» Word and item position data:
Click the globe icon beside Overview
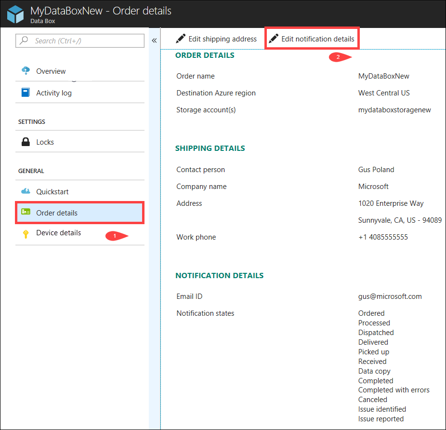This screenshot has width=446, height=430. (x=26, y=70)
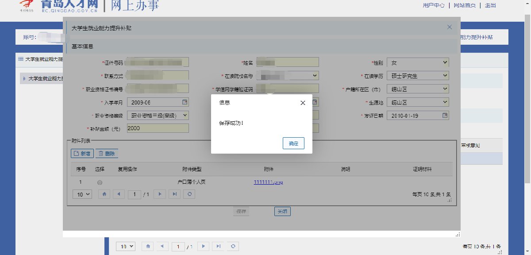This screenshot has width=531, height=255.
Task: Open the attached file 1111111.png
Action: 268,182
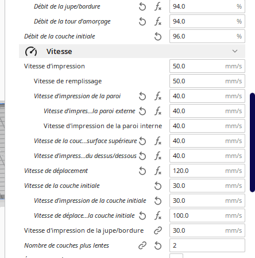The image size is (255, 258).
Task: Click fx icon for Vitesse de déplacement
Action: click(158, 171)
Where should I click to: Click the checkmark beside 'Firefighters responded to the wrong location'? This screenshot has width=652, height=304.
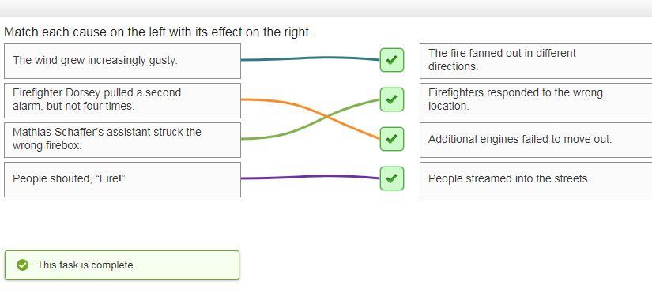392,99
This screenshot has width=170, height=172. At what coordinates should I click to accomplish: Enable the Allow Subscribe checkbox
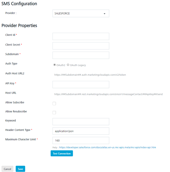pyautogui.click(x=54, y=104)
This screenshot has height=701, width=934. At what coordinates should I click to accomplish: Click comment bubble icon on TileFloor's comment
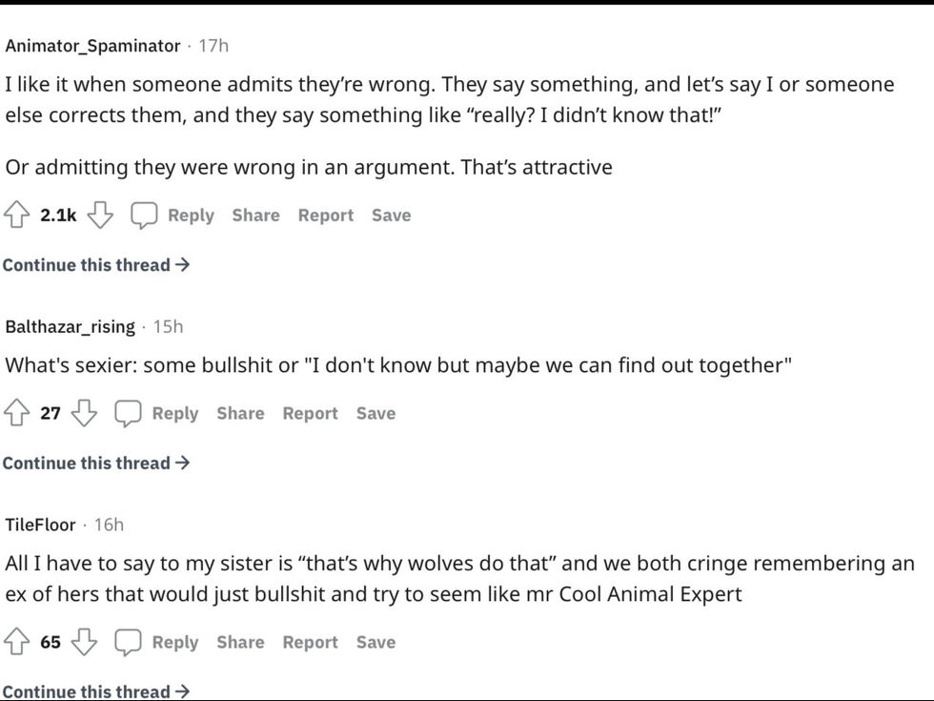click(128, 643)
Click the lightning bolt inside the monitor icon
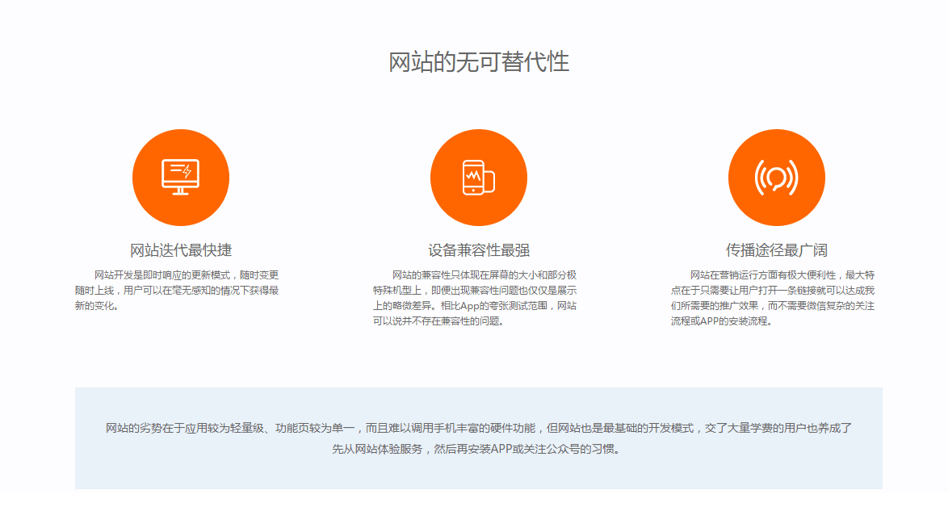The image size is (948, 507). [187, 171]
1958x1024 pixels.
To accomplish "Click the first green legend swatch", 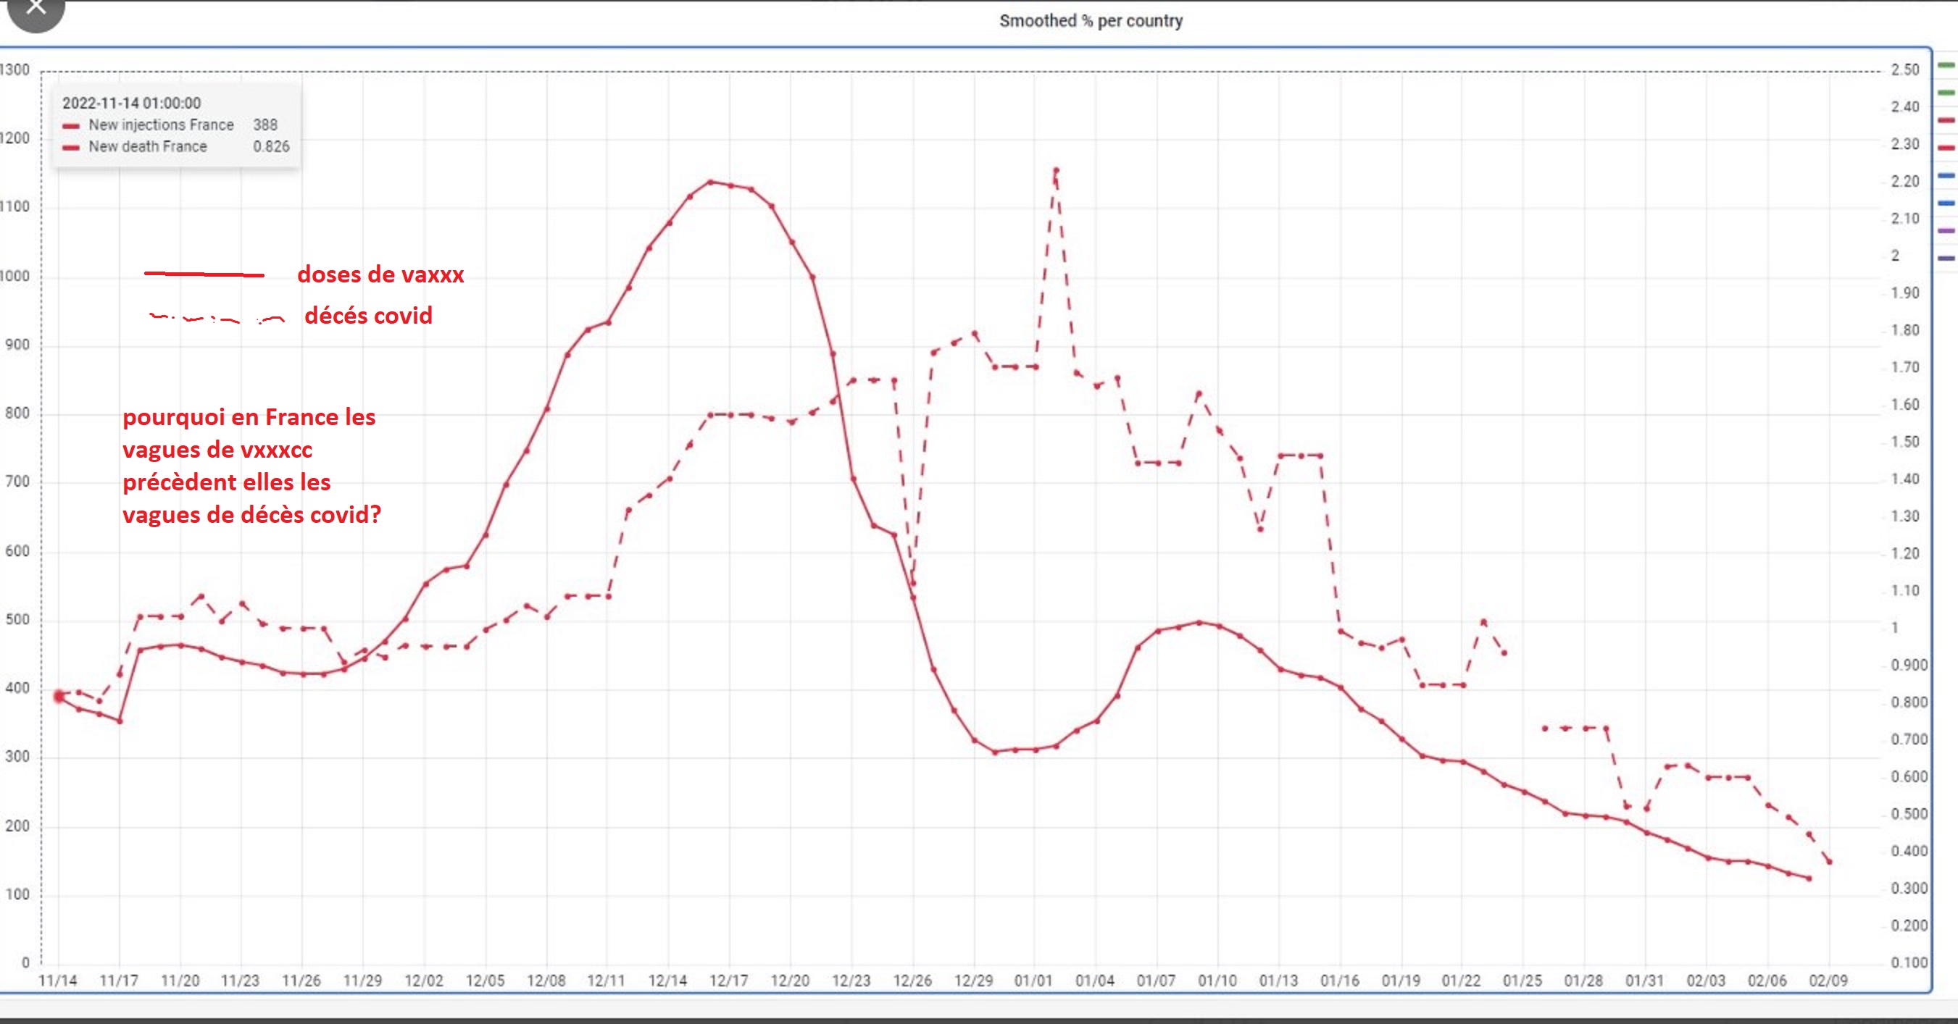I will tap(1946, 66).
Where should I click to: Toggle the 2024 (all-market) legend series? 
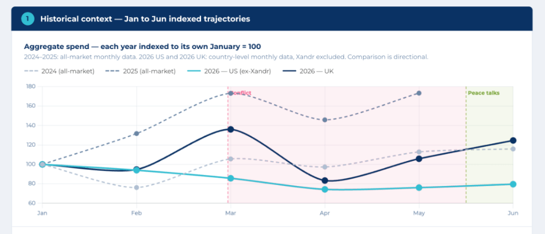(59, 71)
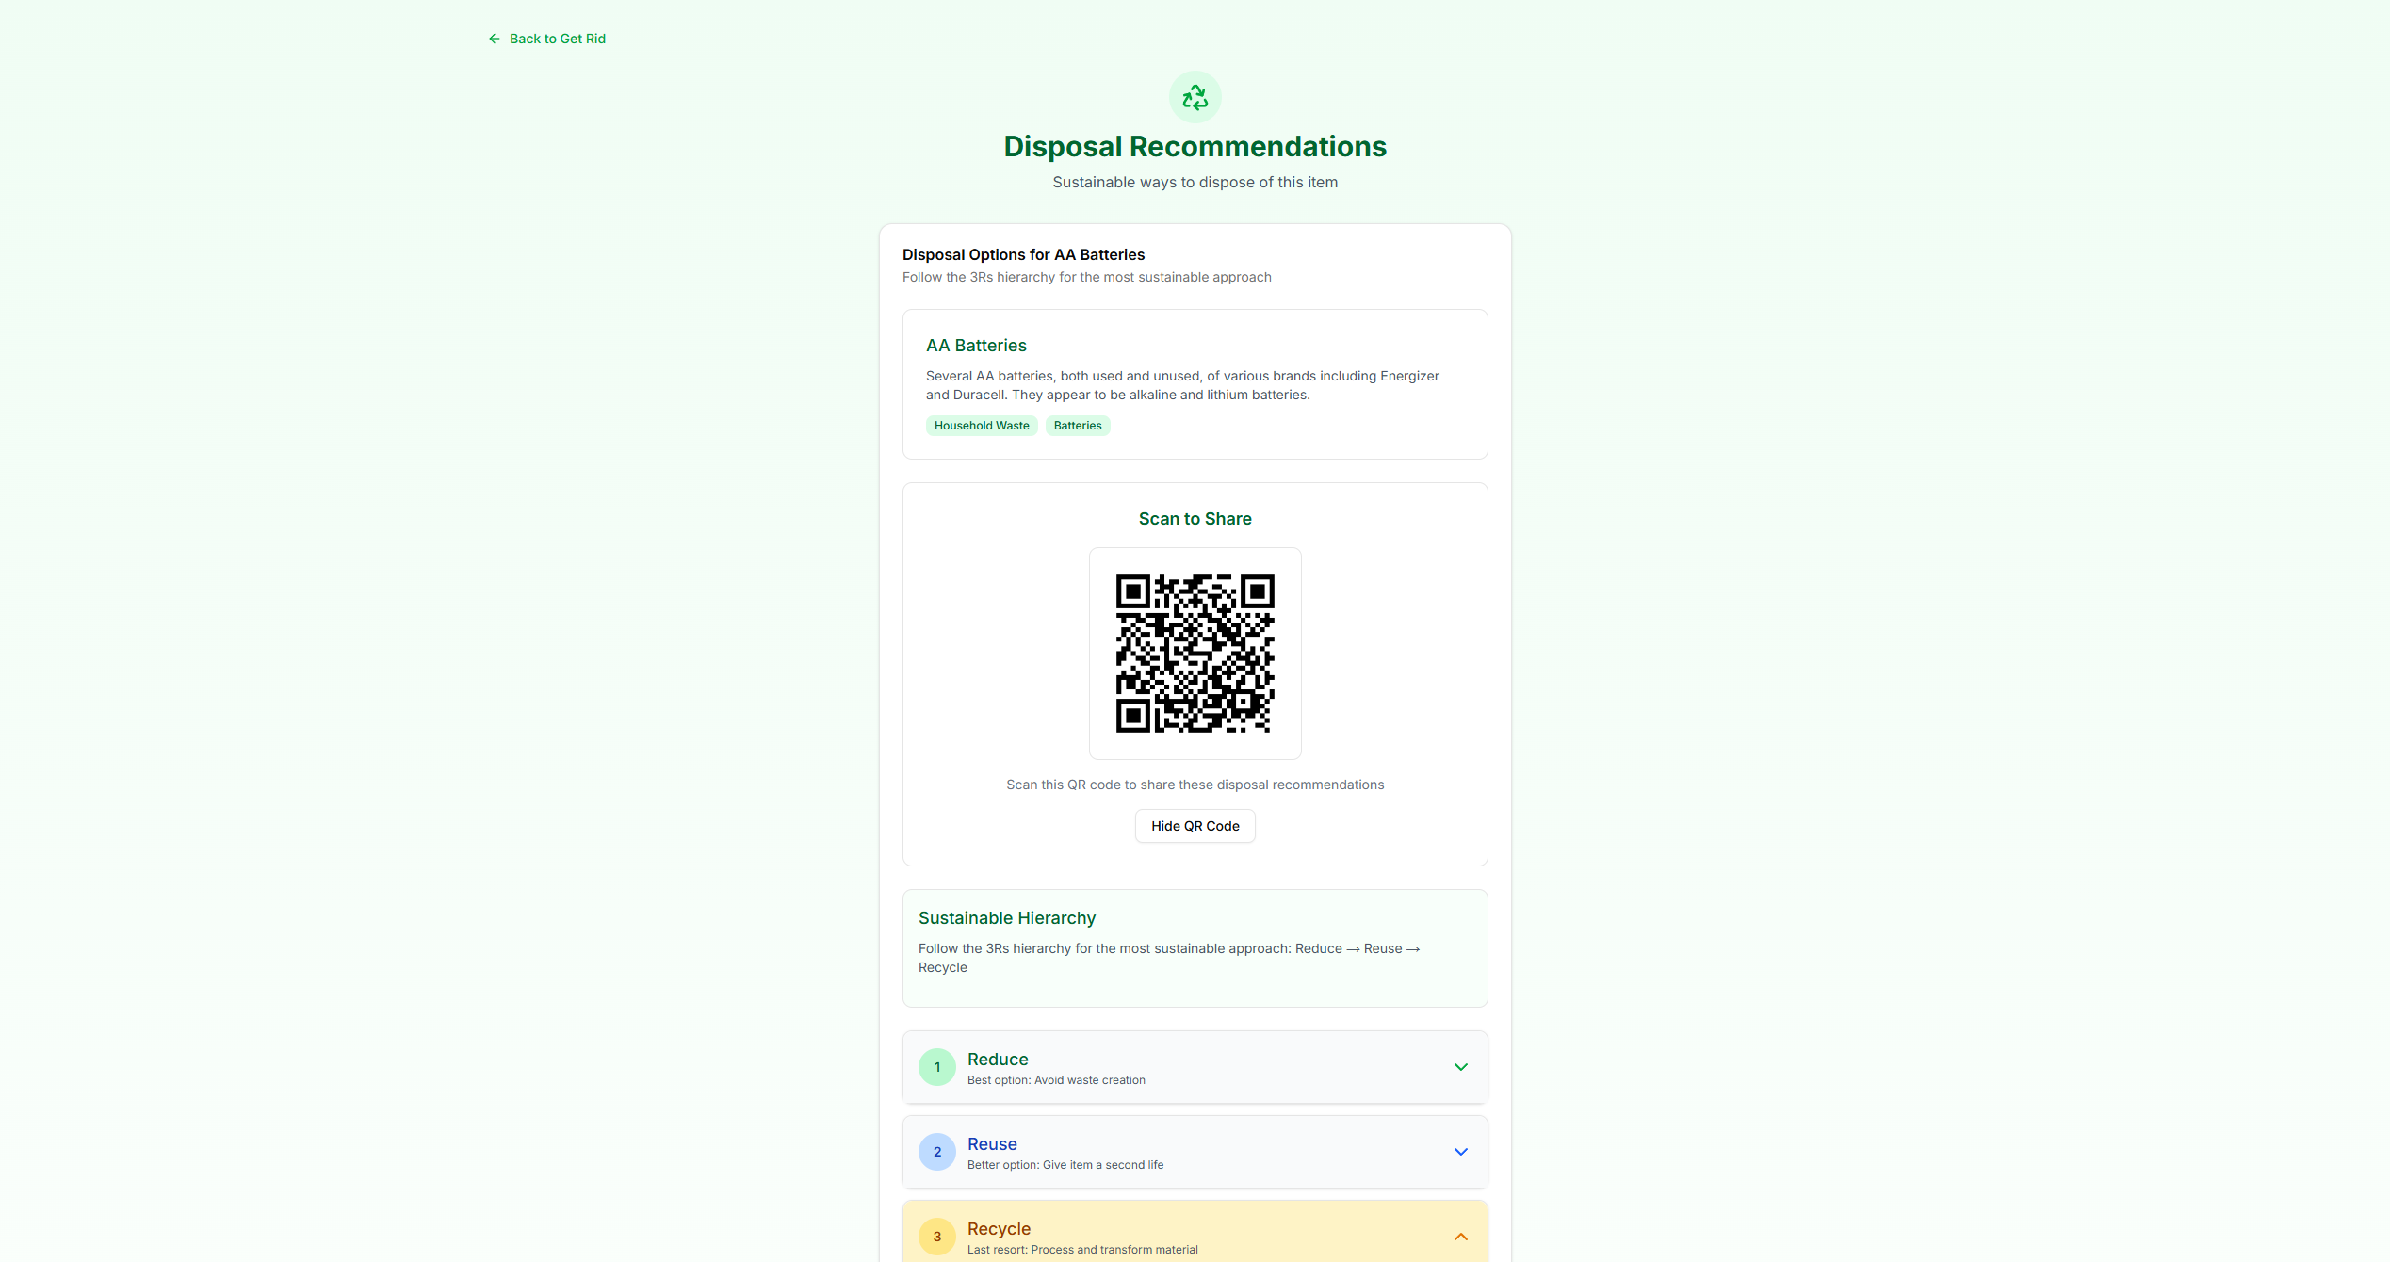Click the green recycle symbol icon
Image resolution: width=2390 pixels, height=1262 pixels.
click(x=1195, y=97)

» Task objective: Pick out every line of the records above that contains the word "beside", and copy each such line in full.

» Worked answer:
Click the globe icon beside Overview
Where should I click to: Click the checkmark beside 'Firefighters responded to the wrong location'? This screenshot has width=652, height=304.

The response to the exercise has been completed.